*** Passage shown Section Begins ***
Presidential candidate Trump tweeted regularly on the promise that he’d reduce drug prices and that drug companies will have no option but to reduce their prices once he became president. As president, Trump has continued tweeting but with little to show in terms of regulatory effort or polices that have actually reduced drug prices. As a matter of fact, drug prices have gone up again under Trump’s friendly administration relationship with big pharma. But Trump’s understanding of market conveyances like much of his understanding of how policies or processes works, is not steep in logic but rather perception.

Trump has failed to understand that the primary justification for increase in drug prices can be attributed to both the newness of the drugs and how drug’s patents are protected and regulated.

For example, Americans have consistently seen a steady increase in drug prices over the years. Pfizer, one of the biggest pharmaceutical companies came out with a new drug for breast-cancer called Ibrance. To Pfizer’s surprise a competitor also came out with a rival drug but increased their drug to closely match the competitor’s price at a cost of $9,850 per month for a treatment. Ibrance is to be taken for example “for 21 days at the same time each day, with food, then you stop taking the Ibrance pills for 7 days.” Patent protected drugs like Ibrance and Viagra are good examples of how when drugs are first introduced to the market how expensive they can be for patients. A recent article by Vox discusses how the life span of drug prices differs significantly from the inception of the drug, to when the drug has reached its patent expiry, to an increase in sales, to lost patent (see below diagram) for more explanation.

When Viagra was first introduced to the market, the price for a bottle in 1999 was roughly $700 dollars. In 2009 that same bottle cost $1438. In 2018 that same bottle is now between $73 to $88 dollars. The reason for the decrease is attributed to a combination of many factors such as, the introduction of generic brands like Cialis and Vardenafil to the market and the European Commission in 2007 approved a low doses of tadalafil (Viagra) for ED therapy.
*** Passage shown Section Ends ***
*** Given records Section Begins ***
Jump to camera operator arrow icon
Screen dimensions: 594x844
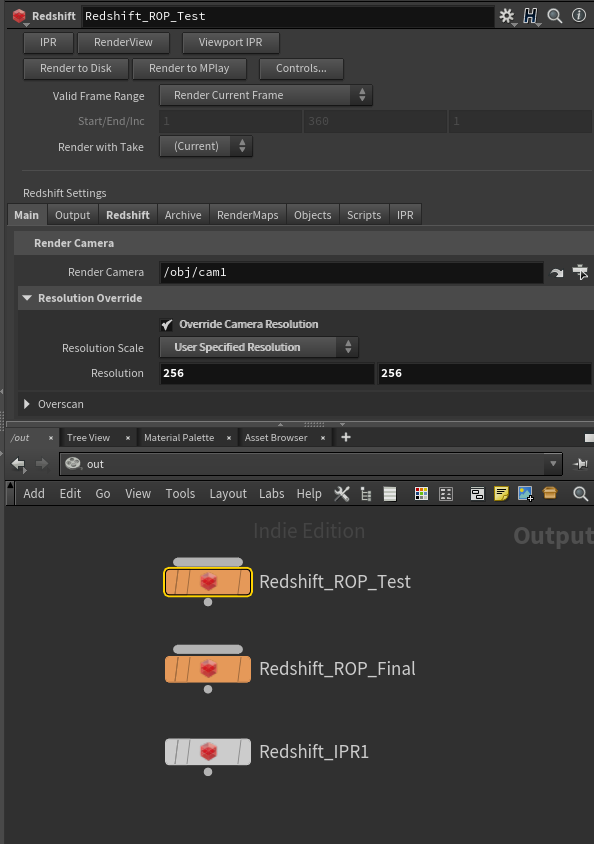coord(557,273)
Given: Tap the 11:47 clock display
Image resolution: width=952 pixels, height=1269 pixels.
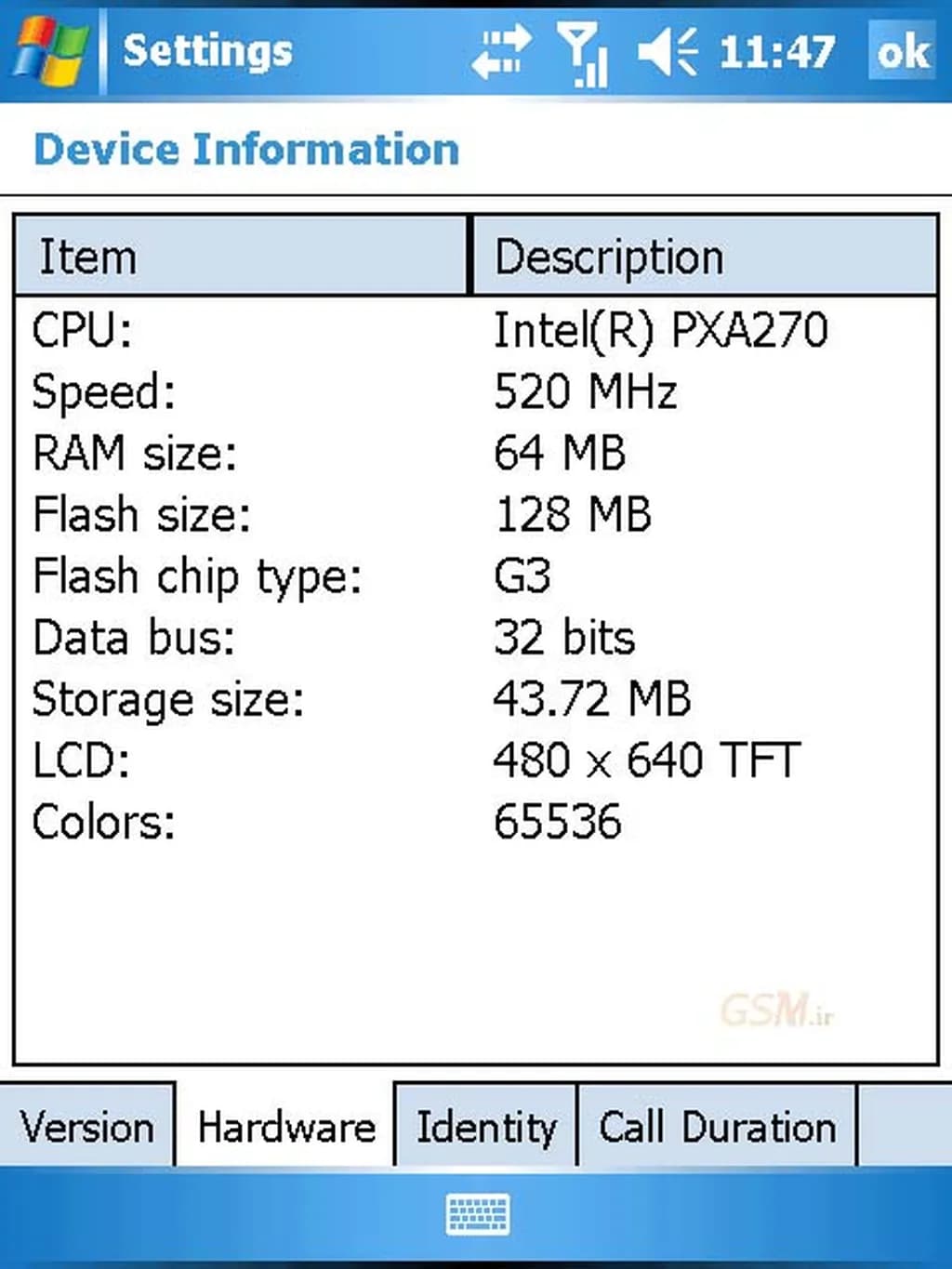Looking at the screenshot, I should coord(777,51).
*** Given records Section Ends ***
**Required work**.
• A. According to the passage on drug prices, how much did a bottle of Viagra cost in 2009?
• B. Quote the passage on drug prices from "Trump has failed" to "protected and regulated.".
• C. Translate this sentence from the passage on drug prices into Spanish: "For example, Americans have consistently seen a steady increase in drug prices over the years."

**Expected results**.
• A. $1438

• B.
Trump has failed to understand that the primary justification for increase in drug prices can be attributed to both the newness of the drugs and how drug’s patents are protected and regulated.

• C. Por ejemplo, los estadounidenses han visto de manera constante un aumento sostenido de los precios de los medicamentos a lo largo de los años.